Jewish Journal: Move over, Willie Horton

Jewish Journal

Move over, Willie Horton

I just hope Peter Feldman isn’t Jewish.

In my parents’ New Jersey home, when the perpetrator of some awful act in the news was not yet known, I could always count on them to say, “I hope he isn’t Jewish.”

Peter Feldman is the McCain-Palin campaign’s communications director in Pennsylvania. 

I don’t know Peter Feldman, and the only mayhem he’s suspected of is metaphorical, and the drip, drip, drip of evidence against him is coming out in the court of public opinion, not in a court of law. I realize that politics ain’t beanbag, and I’m familiar with the riptides and undertows that can seize anyone working in a presidential campaign, especially an apparently losing one, in its final days. Still, for the sake of the reputation of Jewish ethics, and even for the sake of the reputation of Republicans, I sure hope he didn’t do last week what it kinda sorta looks like he did.

By now everyone knows that Ashley Todd, the 20-year-old McCain volunteer from College Park, Texas who told Pittsburgh police that a 6-foot-4 black man robbed her at an ATM machine and carved a backwards B on her face, has (in the words of a Pennsylvania prosecutor) “not insignificant mental health issues.” She made it all up.

But what everyone may not know is that before the contents of her allegation were fully known, let alone verified, it appears to be Peter Feldman – not the police – who told local reporters that her (fictional) big black assailant said to her, “You’re with the McCain campaign? I’m going to teach you a lesson.” 

Move over, Willie Horton.

The story begins last Thursday, when a reporter from Pittsburgh television station KDKA called the Pennsylvania McCain campaign after the Drudge Report — an online conduit for right-wing talking points — ran a big red banner saying, “MCCAIN VOLUNTEER ‘ATTACKED AND MUTILATED’ IN PITTSBURGH… MUGGER CARVED ‘B’ ON ME…” (If you think Drudge was tipped off by the Pittsburgh police, rather than by someone in the McCain campaign, I have a bridge to nowhere to sell you.)

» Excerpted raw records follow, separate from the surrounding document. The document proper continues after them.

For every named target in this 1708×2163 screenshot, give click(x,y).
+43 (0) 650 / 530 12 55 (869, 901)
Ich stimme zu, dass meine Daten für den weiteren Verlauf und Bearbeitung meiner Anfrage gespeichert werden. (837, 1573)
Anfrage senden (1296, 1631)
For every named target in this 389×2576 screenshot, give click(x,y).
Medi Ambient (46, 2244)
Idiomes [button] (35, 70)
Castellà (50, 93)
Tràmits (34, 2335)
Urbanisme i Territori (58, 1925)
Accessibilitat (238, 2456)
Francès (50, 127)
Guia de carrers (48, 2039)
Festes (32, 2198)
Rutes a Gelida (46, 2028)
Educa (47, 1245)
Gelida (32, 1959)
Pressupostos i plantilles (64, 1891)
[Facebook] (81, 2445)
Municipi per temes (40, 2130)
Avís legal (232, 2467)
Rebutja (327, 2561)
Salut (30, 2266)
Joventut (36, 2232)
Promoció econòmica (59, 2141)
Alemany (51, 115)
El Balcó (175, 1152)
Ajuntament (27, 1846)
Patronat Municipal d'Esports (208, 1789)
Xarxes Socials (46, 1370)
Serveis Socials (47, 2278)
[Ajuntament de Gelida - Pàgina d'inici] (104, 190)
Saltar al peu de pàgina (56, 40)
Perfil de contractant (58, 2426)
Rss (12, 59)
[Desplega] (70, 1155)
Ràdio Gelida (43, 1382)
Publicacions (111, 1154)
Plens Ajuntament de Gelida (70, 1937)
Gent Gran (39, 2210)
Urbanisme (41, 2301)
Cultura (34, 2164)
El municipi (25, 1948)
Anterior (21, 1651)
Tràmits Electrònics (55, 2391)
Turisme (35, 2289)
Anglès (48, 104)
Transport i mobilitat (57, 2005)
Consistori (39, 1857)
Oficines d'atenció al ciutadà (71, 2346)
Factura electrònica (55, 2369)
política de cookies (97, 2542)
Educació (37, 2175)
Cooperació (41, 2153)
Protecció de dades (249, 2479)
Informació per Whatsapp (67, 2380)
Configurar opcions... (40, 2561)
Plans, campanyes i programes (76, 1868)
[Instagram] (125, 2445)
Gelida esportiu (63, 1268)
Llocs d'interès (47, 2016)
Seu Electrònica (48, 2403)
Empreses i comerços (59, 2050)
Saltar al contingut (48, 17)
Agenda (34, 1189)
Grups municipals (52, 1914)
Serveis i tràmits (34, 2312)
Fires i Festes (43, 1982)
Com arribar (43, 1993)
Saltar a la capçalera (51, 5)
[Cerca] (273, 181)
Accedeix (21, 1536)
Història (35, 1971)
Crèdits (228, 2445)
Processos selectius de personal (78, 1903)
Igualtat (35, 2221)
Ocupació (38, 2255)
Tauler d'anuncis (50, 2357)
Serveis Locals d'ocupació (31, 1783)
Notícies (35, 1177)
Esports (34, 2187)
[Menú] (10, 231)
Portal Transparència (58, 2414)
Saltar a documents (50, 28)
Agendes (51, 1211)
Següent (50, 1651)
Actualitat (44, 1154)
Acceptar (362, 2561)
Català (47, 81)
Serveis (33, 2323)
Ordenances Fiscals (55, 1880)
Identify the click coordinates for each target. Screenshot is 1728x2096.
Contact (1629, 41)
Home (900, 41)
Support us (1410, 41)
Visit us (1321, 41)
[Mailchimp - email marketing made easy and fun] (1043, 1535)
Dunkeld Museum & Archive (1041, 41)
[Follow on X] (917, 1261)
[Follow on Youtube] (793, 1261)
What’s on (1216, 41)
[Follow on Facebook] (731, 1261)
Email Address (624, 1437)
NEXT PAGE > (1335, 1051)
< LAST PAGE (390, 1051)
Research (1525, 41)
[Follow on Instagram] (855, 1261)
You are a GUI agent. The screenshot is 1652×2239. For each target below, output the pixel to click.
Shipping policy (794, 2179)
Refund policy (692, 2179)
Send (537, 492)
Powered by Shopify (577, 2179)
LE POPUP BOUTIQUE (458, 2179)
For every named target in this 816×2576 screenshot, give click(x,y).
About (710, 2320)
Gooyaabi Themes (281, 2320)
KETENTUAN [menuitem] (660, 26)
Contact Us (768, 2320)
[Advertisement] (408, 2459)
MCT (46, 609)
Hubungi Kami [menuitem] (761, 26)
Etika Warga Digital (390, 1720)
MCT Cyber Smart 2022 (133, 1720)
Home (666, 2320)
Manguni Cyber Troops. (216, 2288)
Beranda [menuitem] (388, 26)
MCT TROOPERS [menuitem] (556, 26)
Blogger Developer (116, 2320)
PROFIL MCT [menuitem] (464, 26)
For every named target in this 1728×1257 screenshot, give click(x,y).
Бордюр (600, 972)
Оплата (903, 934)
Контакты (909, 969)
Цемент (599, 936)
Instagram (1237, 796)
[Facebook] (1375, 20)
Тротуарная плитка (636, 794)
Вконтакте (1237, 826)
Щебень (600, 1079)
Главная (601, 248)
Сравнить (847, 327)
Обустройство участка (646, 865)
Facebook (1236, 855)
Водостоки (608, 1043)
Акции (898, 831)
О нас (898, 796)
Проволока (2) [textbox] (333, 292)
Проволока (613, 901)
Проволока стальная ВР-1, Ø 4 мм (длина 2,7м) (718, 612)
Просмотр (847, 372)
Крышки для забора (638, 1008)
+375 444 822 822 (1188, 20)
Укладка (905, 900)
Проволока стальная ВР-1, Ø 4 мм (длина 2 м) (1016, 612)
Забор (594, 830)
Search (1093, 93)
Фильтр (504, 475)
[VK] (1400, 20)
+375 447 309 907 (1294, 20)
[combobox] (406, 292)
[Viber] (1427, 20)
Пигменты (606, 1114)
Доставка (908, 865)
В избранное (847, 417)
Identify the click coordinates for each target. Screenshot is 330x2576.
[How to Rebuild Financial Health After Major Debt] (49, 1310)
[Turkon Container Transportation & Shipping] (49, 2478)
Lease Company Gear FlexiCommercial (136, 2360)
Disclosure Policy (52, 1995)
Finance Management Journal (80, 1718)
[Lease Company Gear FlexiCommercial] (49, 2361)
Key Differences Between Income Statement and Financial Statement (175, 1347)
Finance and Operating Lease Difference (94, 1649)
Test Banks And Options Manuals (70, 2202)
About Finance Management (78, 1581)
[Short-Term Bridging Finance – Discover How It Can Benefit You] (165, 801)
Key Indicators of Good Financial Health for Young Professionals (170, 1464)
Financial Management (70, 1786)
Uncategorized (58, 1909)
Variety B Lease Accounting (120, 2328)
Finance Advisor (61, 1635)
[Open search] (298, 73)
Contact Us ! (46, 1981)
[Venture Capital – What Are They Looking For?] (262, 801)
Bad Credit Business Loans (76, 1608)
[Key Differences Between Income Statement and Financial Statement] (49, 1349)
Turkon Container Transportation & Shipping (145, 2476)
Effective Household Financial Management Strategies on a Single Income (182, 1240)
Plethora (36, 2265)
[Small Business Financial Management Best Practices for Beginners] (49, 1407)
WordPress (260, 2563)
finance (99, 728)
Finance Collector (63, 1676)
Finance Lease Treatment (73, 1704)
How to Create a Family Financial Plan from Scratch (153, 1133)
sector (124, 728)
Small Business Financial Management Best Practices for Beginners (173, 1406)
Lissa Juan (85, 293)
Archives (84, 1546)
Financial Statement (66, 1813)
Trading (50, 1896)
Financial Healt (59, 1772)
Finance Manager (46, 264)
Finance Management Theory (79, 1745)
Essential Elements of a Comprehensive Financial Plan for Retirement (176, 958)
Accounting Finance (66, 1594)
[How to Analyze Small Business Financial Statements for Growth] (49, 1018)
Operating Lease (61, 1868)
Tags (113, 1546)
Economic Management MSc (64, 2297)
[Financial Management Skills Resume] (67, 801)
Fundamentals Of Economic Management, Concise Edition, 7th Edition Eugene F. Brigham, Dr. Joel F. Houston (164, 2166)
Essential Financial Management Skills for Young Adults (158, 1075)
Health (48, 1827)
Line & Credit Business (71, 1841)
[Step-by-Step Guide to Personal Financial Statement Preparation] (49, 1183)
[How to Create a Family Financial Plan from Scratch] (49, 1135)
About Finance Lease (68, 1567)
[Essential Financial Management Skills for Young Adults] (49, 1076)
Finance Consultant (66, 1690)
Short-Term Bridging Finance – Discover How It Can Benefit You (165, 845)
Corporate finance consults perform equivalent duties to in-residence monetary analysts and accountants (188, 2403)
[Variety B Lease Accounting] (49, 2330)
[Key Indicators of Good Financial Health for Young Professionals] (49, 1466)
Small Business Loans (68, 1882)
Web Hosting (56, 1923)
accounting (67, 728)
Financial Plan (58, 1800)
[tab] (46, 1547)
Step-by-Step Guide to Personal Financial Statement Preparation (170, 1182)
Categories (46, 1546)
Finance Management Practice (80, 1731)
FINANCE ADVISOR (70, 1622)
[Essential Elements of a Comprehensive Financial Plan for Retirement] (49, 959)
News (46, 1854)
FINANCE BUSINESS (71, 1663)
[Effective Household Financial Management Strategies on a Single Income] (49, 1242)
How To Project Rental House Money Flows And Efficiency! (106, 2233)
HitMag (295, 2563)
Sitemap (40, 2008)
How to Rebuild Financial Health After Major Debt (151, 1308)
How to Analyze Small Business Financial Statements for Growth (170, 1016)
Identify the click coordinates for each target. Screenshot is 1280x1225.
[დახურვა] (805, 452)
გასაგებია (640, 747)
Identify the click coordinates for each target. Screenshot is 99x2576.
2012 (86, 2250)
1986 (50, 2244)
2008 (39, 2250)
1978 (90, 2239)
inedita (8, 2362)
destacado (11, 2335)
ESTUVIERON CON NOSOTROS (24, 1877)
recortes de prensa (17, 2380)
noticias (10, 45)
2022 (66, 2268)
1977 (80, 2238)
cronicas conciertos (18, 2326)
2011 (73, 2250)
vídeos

According to KDKA News Director John Verrilli, it was Pennsylvania McCain spokesman Peter Feldman, in the absence of any confirmed facts, who told the media that the mugger saw a McCain bumper sticker on Ashley Todd’s car, and that the B stood for Barack. Mr. Feldman fed the same story to a WPXI-TV reporter, even though the assistant chief of the Pittsburgh police department’s investigative division later said, “We suspected [her story] was false from the beginning.”